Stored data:

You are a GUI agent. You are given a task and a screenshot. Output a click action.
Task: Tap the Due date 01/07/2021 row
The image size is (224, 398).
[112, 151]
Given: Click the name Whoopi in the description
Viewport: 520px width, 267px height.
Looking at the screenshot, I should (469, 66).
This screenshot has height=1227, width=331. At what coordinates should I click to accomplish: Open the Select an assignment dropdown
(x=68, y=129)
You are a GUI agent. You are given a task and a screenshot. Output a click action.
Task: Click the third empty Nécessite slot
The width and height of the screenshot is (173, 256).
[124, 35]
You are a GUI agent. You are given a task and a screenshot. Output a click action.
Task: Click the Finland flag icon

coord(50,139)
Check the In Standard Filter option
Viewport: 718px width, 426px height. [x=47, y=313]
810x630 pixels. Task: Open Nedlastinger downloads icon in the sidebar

==

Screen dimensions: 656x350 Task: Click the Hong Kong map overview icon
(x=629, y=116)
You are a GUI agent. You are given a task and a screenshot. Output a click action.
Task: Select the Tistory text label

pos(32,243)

- [Work required]
From the line that has "The width and" through the line that has "810x630 pixels. Task: Open", copy every line exactly as it appears above, and leave out all others.

- [Solution to this problem]
The width and height of the screenshot is (173, 256).
[124, 35]
You are a GUI agent. You are given a task and a screenshot. Output a click action.
Task: Click the Finland flag icon

coord(50,139)
Check the In Standard Filter option
Viewport: 718px width, 426px height. [x=47, y=313]
810x630 pixels. Task: Open Nedlastinger downloads icon in the sidebar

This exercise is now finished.